You would think, after what we've learned from the repugnant Denmark-Mohammed-derogatory illustrations that have led to death and destruction, we would be more careful in broadcasting cartoons that insult the intelligence of anyone with half a brain.

Yet despite the undebatable likelihood of dire consequences, this past week Fox News and talk radio decided to transform their hosts and reporters into full-fledged cartoons.

The transmutation of Fox News into Fox Kids didn't take all that much effort. After all, a joke is a joke. These guys just made it a bit more kid-friendly. Blur the lines of credibility and add a little more color, and voilà: Disney.


The change was subtle, at first. Before his full transition into a Tim Burton/Gahan Wilson nightmare, Bill O'Reilly, spent much of his time ripping into CNN reporter Christine Amnapour for offering (what he called) her "opinion" on Larry King. Of course, Bill often calls himself a "reporter" before "opining," and reporters can be heard slinging opinions on any Sunday morning talk show, but Bill thought Amnapour was violating the reporter code of ethics. Had he confined his disgust to the fact that no credible reporter would appear on Larry King, he might have garnered a solid check in the sagacity box.

But a guy's entitled to his opinion, even if it's that others shouldn't express them. That's why it was a bit surprising when Bill brought on Fox's crack White House reporter, Carl Cameron ...to ask his opinion.

Usually Bill waits a decent interval before reversing course and running full speed in the opposite direction, but it was clear that normal rules no longer applied; O'Reilly had crossed the city limits into Toontown, and there was no going back. I called in my children to watch the show -- who knew what wackyness awaited on this episode of the Factor For Kids?

Stored data =
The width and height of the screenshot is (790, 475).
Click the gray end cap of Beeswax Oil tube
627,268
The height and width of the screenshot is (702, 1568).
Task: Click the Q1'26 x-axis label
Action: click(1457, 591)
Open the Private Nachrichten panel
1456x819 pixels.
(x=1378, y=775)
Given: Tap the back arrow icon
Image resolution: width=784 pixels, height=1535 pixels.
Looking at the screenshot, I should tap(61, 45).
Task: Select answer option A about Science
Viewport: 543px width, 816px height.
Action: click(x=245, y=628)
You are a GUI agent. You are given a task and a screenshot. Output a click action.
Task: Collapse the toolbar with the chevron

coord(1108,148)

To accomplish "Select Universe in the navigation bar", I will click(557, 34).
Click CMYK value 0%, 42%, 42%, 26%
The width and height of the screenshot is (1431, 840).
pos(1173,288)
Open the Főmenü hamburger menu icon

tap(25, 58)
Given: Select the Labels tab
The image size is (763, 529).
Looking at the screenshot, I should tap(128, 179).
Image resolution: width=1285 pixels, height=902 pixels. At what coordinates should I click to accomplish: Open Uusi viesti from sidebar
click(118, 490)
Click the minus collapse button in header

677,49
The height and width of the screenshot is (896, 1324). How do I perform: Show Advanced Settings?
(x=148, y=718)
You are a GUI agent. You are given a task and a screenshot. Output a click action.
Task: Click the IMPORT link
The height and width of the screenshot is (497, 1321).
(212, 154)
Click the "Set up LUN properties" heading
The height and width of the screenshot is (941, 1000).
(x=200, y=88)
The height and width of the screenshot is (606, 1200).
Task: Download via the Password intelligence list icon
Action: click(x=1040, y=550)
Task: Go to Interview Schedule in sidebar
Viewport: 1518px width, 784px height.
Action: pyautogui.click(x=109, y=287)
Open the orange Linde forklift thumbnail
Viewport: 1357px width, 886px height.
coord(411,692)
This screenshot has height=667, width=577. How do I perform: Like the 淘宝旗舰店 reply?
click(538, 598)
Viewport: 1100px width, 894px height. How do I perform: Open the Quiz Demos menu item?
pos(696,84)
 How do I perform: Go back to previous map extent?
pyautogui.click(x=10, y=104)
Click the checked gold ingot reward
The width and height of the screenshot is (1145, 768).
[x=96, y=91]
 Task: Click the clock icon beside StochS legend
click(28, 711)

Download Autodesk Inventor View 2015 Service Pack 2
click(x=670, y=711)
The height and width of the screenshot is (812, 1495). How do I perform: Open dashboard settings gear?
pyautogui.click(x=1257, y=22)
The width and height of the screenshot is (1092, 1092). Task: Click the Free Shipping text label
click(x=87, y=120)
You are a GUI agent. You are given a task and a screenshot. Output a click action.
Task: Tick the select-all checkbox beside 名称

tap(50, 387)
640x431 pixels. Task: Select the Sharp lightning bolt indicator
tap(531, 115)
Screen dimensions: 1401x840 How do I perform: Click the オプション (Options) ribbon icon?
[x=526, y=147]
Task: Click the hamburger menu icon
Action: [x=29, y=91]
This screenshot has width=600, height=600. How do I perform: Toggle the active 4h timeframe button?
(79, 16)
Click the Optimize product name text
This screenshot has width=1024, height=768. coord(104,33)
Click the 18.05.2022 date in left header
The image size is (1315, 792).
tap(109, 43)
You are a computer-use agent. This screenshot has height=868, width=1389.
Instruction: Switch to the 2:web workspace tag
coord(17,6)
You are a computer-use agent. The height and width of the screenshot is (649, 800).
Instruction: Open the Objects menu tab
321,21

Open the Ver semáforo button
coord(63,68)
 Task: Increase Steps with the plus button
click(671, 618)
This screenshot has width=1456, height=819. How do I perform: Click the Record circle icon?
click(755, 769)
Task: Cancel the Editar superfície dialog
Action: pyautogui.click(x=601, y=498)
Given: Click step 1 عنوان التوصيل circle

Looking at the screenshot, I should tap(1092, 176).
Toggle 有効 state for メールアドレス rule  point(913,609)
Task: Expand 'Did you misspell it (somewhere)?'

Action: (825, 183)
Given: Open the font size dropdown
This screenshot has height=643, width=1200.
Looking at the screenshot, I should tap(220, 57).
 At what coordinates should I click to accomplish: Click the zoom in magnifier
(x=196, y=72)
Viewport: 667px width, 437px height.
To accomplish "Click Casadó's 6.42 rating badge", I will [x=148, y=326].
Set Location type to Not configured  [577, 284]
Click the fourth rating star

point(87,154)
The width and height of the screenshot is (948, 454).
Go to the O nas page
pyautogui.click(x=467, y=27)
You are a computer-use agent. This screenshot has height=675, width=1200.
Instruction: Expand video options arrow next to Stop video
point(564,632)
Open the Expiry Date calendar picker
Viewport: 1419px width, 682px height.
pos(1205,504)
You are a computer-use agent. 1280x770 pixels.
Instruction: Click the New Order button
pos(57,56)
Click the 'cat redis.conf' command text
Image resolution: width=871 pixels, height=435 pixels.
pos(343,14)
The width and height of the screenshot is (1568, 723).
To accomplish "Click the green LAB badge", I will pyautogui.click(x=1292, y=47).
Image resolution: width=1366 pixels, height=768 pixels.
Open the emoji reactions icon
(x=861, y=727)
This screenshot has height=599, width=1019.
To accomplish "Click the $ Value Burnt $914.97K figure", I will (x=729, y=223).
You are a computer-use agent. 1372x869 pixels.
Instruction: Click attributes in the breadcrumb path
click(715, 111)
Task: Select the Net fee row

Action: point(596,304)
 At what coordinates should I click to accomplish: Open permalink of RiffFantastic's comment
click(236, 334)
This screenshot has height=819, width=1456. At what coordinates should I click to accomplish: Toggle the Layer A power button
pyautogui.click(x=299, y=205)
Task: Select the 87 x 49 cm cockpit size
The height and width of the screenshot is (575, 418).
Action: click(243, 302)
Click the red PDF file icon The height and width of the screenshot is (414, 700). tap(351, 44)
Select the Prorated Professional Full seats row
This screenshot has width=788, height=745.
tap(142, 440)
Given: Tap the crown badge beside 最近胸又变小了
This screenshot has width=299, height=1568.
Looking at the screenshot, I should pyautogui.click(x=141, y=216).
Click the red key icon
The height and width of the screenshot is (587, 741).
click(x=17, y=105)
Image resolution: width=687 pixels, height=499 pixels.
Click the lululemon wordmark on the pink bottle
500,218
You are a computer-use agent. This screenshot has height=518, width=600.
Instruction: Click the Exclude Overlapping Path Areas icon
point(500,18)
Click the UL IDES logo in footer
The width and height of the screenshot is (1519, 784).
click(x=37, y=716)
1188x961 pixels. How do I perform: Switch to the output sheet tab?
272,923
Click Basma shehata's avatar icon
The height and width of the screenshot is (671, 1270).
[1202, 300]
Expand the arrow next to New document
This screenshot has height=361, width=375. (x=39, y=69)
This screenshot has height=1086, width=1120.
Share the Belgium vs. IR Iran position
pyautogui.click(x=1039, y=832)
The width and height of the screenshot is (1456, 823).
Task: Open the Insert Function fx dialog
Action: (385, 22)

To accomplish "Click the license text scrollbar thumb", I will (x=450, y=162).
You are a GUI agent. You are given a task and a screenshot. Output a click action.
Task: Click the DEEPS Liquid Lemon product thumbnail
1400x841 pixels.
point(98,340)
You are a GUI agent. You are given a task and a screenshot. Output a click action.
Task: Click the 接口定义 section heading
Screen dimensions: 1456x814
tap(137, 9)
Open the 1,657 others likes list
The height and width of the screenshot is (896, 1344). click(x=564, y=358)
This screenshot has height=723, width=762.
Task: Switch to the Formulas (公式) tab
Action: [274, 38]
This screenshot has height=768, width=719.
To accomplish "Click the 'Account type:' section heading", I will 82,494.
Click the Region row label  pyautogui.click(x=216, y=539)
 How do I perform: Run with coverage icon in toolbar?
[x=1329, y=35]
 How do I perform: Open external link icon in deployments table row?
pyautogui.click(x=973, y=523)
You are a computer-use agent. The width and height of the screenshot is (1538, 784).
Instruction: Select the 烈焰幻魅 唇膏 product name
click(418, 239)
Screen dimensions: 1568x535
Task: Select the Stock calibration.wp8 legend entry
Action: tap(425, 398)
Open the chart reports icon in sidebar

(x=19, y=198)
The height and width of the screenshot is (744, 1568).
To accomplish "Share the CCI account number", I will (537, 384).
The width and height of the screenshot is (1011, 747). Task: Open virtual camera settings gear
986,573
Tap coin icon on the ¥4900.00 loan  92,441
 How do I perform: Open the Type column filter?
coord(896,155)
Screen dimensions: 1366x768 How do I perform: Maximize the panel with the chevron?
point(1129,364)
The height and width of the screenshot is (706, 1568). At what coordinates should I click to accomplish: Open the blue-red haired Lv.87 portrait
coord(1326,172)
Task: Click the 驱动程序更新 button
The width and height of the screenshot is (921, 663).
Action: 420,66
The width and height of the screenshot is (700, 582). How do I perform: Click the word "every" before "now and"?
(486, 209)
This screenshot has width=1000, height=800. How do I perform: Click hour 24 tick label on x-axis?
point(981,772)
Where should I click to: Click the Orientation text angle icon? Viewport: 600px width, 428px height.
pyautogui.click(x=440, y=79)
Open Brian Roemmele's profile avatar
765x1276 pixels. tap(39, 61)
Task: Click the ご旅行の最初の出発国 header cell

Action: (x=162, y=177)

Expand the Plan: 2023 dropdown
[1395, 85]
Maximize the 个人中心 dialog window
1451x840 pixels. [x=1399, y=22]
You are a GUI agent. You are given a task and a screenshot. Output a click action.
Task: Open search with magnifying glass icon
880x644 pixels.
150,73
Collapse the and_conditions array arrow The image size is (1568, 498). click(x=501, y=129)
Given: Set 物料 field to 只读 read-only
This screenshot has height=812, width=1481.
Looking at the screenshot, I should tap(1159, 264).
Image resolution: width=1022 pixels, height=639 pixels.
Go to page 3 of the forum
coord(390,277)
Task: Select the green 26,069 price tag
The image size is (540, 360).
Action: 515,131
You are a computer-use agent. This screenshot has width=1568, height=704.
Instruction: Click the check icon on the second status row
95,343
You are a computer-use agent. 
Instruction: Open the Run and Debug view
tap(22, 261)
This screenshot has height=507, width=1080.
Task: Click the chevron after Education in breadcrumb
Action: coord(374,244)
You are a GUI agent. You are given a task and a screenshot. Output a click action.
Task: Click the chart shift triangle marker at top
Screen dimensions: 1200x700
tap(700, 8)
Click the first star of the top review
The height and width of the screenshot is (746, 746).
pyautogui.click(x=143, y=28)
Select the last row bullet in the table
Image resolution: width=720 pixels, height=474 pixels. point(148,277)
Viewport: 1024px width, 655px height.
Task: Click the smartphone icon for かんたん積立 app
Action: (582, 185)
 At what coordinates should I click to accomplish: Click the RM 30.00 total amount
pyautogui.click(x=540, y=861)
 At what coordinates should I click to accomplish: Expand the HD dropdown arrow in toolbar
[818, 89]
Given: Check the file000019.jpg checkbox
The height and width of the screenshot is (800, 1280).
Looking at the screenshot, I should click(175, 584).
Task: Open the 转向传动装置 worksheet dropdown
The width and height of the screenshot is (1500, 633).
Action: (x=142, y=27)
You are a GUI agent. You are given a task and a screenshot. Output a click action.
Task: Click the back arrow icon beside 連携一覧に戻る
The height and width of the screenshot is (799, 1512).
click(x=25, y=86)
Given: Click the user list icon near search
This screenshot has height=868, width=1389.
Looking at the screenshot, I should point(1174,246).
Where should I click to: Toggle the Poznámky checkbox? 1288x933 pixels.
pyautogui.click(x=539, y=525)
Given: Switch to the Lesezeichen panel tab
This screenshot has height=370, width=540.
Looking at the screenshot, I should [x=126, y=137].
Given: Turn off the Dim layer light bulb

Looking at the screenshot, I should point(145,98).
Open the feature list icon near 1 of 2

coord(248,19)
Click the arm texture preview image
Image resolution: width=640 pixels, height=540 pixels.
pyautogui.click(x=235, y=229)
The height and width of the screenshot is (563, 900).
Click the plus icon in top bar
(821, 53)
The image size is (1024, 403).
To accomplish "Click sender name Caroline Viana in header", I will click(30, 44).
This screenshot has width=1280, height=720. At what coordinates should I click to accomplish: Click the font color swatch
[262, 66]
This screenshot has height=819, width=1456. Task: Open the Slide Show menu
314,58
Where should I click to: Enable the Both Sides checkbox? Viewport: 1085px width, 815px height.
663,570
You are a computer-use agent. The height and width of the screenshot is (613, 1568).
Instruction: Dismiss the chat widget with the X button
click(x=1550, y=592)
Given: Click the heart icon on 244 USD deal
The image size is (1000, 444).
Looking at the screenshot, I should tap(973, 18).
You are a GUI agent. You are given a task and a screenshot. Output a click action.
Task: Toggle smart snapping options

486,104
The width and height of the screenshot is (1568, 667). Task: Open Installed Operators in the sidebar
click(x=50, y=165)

Goal = In the Fox News column, whom did Bill O'Reilly bring on to ask his opinion? You won't need the lines for this.

Exercise solution = Carl Cameron, Fox's White House reporter.